Brent under pressure as market prices in Russia’s March production cut
Front-month ICE Brent has declined by $1.00/bbl on the day from Friday, to $85.67/bbl at 09.00 GMT.
PHOTO: Getty Images
Upward pressure:
Russia will voluntarily cut its oil production by 500,000 b/d from current production levels in March, according to Russia's Deputy Prime Minister Alexander Novak.
ANZ commodity strategist Daniel Hynes believes that Russia’s production cut could tighten supply in the oil markets. The Oxford Institute for Energy Studies (OIES) has projected Russia’s crude production to decline by 530,000 b/d to 10.2 million b/d this year, from 10.7 million b/d last year.

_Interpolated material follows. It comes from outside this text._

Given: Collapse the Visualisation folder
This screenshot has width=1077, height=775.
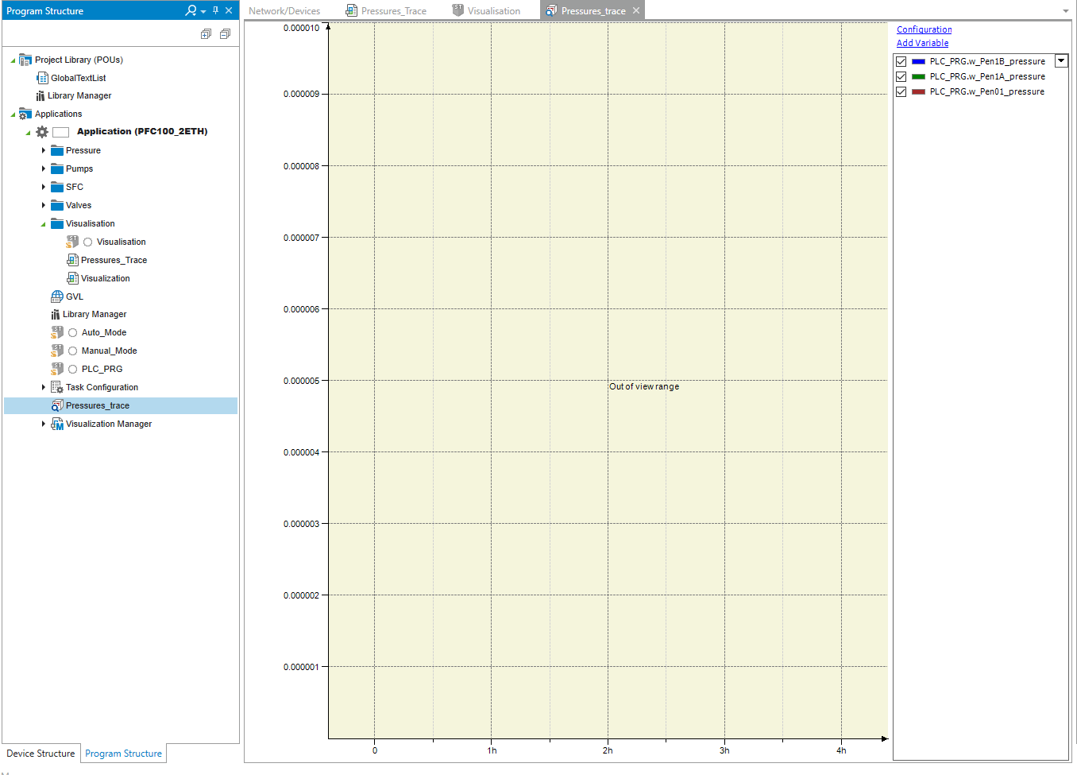Looking at the screenshot, I should (x=44, y=224).
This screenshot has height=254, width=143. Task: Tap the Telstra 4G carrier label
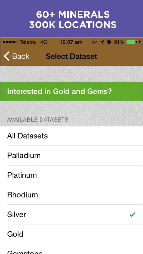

OIES has estimated Brent to surge past $100/bbl from May if “balances tighten faster.” It has also raised its global oil demand growth outlook for this year, by 150,000 b/d to 1.6 million b/d. “Downside risks to the outlook persist but eased, with global oil demand in 2023 expected to move past the COVID shock in the second half of the year,” it adds.
Downward pressure:
“The weakness that we are seeing in prices in early morning trading today likely reflects the market coming to the realisation that these [Russian production] cuts are already largely priced in,” says ING’s head of commodities strategy Warren Patterson.
BP resumed tanker loadings of Azerbaijani crude oil at the Turkish port of Ceyhan on Sunday, the company's Baku office spokeswoman Tamam Bayatli has told Bloomberg. BP had declared a force majeure on loadings of Azeri crude from Ceyhan following the 7.8-magnitude earthquake in Turkey and Syria last week.